The November series ended with slightly less than a couple of per cent, which clearly ended its recent winning streak. Also the last couple of weeks have been difficult for the markets overall as they certainly went under the hammer. After Monday’s brutal knock, the Nifty seems to have slipped into a consolidation mode. The immediate range would be 17600 to 17200; where 17200 becomes sacrosanct support and on the flipside, 17600–17700 is to be seen as a sturdy wall. We continue to remain on the bearish side and expect the current recovery to get sold into. Hence, traders are advised to start lightening up longs if Nifty enters the mentioned resistance zone. For the coming day, 17400 – 17300 are to be seen as immediate supports. We reiterate that till the time we do not surpass 17900 – 18000, one should continue with a sell on rise strategy. Sooner or later it is likely to breach the key support of 17200 to slide below the 17000 mark.
Market seems to have reversed precisely from the important resistance levels, be it Nifty and Bank Nifty or even the midcap index for that matter. Traders are advised not to get carried away by in between recoveries and should avoid taking aggressive longs for a while.

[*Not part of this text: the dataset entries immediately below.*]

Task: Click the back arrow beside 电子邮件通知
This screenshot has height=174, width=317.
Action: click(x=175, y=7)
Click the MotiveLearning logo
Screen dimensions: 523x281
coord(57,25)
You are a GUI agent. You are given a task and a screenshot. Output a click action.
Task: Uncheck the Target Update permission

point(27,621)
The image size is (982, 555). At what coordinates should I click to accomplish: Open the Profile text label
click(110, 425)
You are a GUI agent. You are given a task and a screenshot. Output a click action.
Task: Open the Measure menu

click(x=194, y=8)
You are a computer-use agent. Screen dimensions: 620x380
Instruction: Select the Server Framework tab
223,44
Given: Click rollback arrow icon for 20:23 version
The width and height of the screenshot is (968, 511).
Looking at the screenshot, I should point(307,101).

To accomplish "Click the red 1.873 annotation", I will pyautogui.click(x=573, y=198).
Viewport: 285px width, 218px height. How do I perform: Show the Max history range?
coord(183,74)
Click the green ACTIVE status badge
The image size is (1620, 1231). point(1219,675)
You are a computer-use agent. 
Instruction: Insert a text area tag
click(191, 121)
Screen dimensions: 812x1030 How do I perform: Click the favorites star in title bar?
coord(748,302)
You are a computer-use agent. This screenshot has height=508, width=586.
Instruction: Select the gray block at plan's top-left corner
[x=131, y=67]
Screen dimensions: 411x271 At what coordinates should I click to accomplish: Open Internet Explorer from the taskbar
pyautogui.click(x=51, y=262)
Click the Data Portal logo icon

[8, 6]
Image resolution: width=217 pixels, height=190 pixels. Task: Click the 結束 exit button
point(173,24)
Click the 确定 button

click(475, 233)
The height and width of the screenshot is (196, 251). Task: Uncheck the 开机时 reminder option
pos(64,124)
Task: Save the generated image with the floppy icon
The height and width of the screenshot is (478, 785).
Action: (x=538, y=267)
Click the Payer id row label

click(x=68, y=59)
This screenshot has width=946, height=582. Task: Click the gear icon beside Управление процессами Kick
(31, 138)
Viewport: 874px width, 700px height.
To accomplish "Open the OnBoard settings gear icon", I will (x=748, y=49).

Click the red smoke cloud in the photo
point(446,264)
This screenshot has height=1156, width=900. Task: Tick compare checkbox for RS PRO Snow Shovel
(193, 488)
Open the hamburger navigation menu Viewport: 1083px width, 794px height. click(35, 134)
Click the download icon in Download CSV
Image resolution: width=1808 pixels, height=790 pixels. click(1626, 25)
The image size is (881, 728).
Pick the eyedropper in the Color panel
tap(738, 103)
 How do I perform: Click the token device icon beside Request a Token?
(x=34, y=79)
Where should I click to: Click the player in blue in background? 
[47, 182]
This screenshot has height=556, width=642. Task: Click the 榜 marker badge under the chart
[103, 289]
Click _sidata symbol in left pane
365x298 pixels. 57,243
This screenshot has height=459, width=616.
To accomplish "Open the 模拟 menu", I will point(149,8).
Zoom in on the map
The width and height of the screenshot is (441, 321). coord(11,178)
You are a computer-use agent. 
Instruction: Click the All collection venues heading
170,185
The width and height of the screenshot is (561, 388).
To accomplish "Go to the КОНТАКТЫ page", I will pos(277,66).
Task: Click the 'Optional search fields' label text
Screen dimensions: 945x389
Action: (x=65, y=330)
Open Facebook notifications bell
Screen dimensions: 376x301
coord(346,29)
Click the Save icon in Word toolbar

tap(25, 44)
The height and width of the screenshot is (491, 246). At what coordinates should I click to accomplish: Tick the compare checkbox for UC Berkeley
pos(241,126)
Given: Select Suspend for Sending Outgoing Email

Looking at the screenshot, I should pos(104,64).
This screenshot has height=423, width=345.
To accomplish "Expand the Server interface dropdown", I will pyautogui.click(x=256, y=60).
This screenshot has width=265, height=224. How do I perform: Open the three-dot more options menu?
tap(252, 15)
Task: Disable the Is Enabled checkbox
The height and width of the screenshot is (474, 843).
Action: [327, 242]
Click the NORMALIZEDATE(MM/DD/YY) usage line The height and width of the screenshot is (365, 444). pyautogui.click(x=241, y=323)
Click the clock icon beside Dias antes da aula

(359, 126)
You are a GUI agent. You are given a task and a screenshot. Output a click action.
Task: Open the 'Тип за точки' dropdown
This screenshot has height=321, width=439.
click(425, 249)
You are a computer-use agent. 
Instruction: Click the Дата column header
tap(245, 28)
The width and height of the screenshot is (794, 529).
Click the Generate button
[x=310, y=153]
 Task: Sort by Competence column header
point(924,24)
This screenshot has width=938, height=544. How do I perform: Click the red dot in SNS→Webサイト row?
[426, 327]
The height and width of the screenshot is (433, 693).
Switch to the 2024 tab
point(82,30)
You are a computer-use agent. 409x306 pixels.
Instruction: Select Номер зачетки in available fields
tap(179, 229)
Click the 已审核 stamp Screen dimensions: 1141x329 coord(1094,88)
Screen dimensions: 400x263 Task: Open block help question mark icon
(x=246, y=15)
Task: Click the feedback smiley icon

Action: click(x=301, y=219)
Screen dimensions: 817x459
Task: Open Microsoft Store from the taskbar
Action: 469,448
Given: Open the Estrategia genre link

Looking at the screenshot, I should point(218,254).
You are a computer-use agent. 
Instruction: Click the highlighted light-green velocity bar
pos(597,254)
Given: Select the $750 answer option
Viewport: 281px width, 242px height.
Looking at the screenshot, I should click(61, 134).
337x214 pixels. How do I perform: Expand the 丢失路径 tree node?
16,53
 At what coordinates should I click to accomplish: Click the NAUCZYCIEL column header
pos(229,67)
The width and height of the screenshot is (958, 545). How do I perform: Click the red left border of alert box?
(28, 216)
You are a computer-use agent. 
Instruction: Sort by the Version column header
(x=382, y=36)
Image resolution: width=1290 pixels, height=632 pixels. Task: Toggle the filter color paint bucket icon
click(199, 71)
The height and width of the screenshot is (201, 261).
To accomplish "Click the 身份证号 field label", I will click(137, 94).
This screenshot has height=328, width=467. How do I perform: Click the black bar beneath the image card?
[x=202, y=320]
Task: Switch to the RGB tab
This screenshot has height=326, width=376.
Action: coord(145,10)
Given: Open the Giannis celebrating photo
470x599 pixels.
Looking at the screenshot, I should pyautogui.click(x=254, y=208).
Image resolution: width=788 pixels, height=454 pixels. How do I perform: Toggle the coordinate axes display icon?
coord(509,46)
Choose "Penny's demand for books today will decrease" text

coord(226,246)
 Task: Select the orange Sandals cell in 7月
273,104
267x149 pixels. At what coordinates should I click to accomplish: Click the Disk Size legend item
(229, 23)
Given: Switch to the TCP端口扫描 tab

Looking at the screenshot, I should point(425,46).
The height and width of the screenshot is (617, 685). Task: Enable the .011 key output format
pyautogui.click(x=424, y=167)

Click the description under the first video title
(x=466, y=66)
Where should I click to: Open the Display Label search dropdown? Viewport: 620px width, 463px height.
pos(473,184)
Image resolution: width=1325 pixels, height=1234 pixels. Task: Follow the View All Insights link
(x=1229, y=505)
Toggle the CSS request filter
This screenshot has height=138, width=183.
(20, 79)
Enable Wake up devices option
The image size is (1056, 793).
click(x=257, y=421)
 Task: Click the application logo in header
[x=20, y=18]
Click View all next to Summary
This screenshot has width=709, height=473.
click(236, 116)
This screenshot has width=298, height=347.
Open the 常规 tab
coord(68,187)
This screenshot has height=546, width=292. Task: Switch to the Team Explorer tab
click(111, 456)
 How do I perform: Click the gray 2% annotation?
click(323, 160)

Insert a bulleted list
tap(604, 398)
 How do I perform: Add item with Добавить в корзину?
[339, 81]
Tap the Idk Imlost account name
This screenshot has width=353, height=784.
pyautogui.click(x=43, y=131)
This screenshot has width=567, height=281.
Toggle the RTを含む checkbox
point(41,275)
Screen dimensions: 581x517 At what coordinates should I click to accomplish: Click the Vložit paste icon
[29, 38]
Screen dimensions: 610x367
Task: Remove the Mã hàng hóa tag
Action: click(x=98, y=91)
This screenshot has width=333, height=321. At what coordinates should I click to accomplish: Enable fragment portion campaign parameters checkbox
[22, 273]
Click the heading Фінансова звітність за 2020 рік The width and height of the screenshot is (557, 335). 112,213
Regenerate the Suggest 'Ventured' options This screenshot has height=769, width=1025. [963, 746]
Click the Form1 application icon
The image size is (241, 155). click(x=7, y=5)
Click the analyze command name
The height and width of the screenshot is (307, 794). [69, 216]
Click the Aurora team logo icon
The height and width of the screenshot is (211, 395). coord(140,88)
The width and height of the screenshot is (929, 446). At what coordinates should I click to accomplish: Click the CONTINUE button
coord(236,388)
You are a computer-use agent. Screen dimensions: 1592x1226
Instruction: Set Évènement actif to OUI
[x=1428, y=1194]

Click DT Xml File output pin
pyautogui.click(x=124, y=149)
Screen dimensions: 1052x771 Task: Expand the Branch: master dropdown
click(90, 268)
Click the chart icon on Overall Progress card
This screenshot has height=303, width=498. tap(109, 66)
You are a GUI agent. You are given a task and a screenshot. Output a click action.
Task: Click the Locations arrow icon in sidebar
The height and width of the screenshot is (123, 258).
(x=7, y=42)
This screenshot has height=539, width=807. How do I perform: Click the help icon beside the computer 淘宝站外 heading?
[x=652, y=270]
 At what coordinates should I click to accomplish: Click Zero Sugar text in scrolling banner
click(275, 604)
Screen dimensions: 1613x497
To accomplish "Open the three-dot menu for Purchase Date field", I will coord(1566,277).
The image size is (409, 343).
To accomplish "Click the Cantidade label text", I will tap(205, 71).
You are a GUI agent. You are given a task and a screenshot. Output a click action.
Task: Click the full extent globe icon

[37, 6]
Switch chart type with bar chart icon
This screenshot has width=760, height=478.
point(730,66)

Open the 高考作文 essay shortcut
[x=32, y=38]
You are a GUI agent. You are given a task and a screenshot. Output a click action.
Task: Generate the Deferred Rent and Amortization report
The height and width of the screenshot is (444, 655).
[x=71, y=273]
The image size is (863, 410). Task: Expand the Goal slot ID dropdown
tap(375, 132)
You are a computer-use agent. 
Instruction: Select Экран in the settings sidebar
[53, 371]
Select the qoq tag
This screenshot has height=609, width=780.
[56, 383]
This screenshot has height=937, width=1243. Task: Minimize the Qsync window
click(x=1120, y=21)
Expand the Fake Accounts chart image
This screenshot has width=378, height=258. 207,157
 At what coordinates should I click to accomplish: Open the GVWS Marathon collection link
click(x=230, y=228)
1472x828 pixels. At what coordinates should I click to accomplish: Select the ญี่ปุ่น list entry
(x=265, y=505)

In November series, we witnessed majority of short formation in both the indices and these positions have been rolled over too. Rollover for Nifty and BankNifty stood at 82.56% and 83.76% respectively. Surprisingly, stronger hands halted selling in index futures and opted to add some longs in recent correction and have rollover these longs in the next series. This has resulted, Long Short Ratio surging from 54% to 70% now. However, they remained net sellers in equities for the November month. Considering the rollover data, we believe most of the shorts are still intact and until we don’t see a sustainable move beyond 17800.
(Sameet Chavan is a Chief Analyst – Technical & Derivatives at Angel One. Views expressed are the author’s own. Please consult your financial advisor before investing)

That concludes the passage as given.